Разумеется, необходимо подумать о том, как сделать эти ограничения наименее болезненными и как не допустить всевластия спецслужб, особенно в нашей стране, имеющей столь горький опыт этого всевластия. И о том, как достигнуть того, чтобы «аятоллы» всех религий и конфессий перестали вмешиваться в мирские дела. И о настойчивой, последовательной и эффективной пропаганде культурной, религиозной и этнической терпимости в сочетании с неукоснительным и жестким вразумлением или изоляцией тех, кто сеет рознь. Не позволим также себя обманывать, и сами не будем обманываться. Существует, например, такое лицемерное социальное явление, как «цивилизованный националист». По существу это — то же самое, что цивилизованный людоед. У него модная прическа, костюм от Кардена и хорошо подобранный галстук. За столом он умеет пользоваться ножом и вилкой, а особо цивилизованные — даже салфеткой. В речи он употребляет придаточные предложения и деепричастные обороты и в некоторых кругах слывет златоустом. А человечину кушает под изысканным соусом из национальной, социальной, религиозной и политической демагогии. Но я, пожалуй, предпочту простецкого националиста. Ведь этот последний часто не ведает, что творит, и, следовательно, не безнадежен.
В основе социального поведения каждого разумного и ответственного человека должна лежать одна простая истина: количество степеней свободы для индивидуума безмерно возросло, но безмерно же возросла и цена ошибки — до такой степени, что ошибка (или вовремя не предотвращенное преступление) одного человека может погубить весь мир. Усвоение этой истины всеми людьми займет, разумеется, немало времени, и надо быть очень бдительными, чтобы роковая ошибка не была совершена раньше.

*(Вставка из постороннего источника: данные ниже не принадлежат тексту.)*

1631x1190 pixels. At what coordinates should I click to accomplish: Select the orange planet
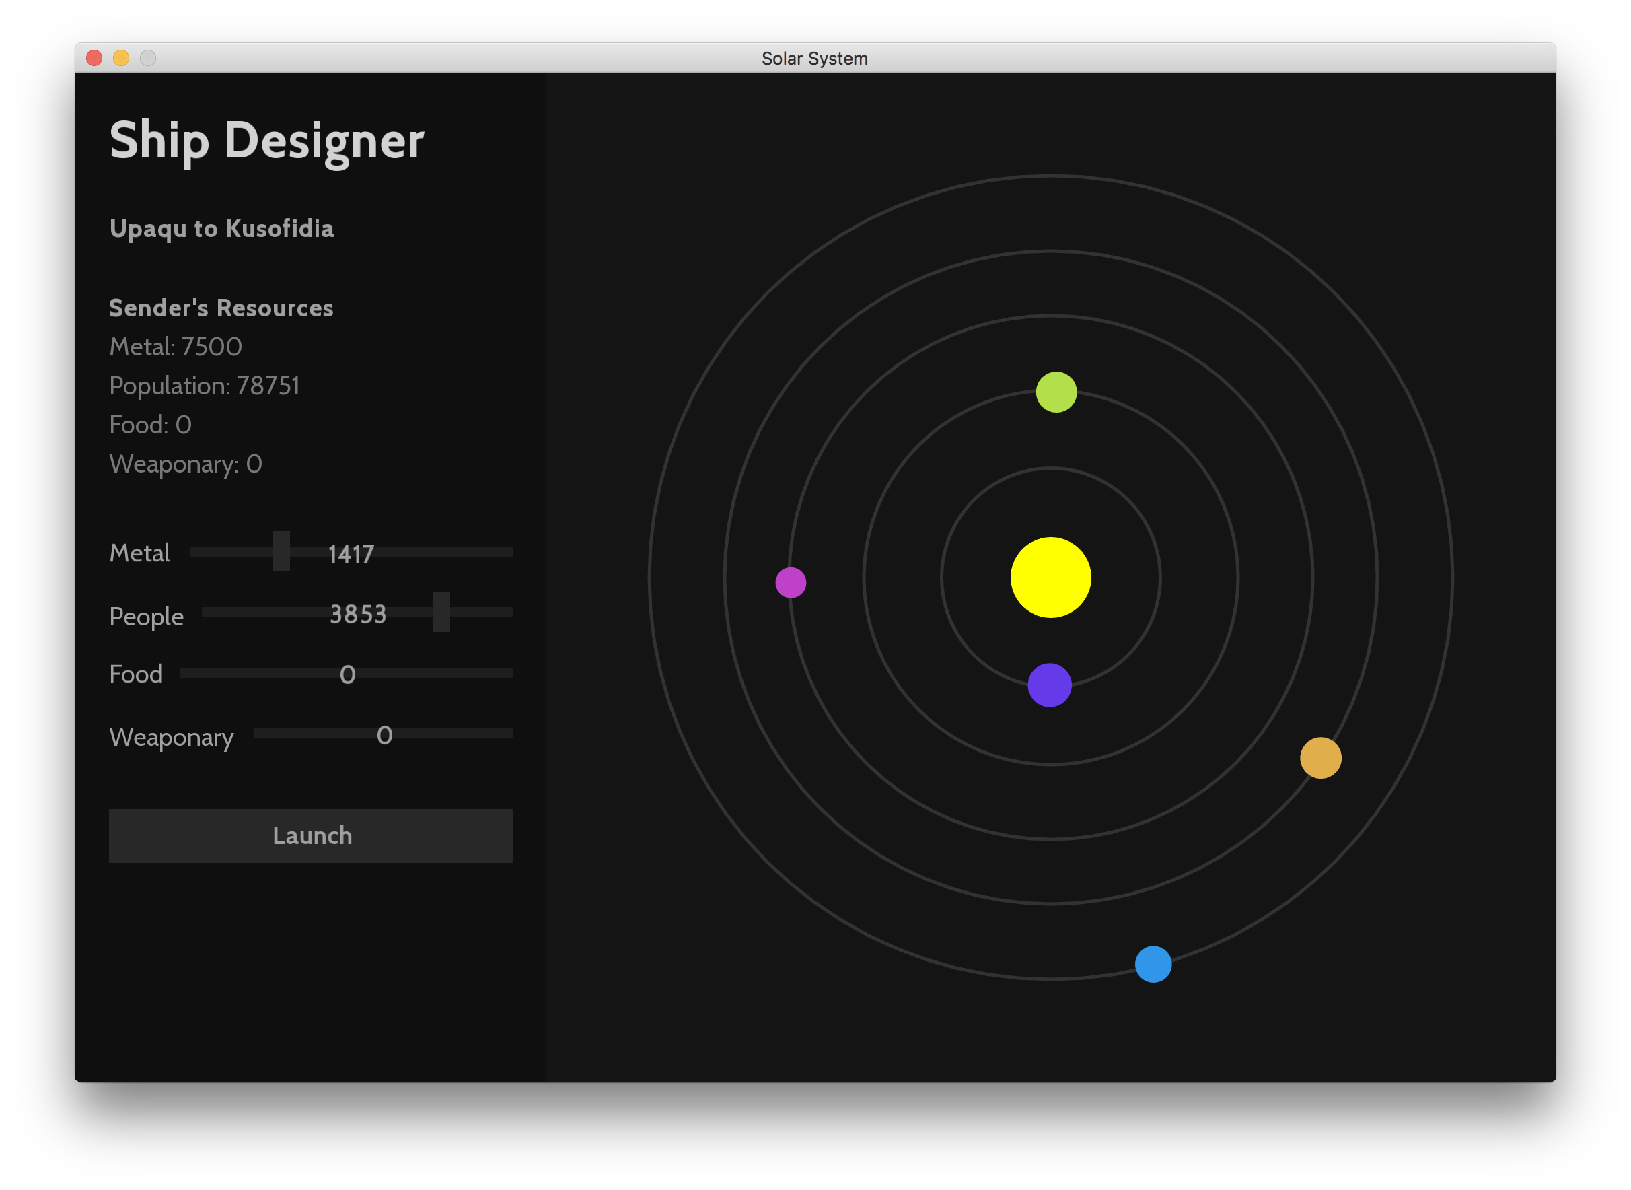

I До сих пор я считал, что термин «демократический фундаментализм» придуман мною, но только что обнаружил его в статье М. Эпштейна в пятом номере «Звезды». Сначала я слегка огорчился тем, что меня опередили, но потом понял, что надо радоваться: понимание опасности этого феномена распространяется все шире. Я — убежденный сторонник демократии, но фанатиков ненавижу и боюсь по изложенным ниже причинам.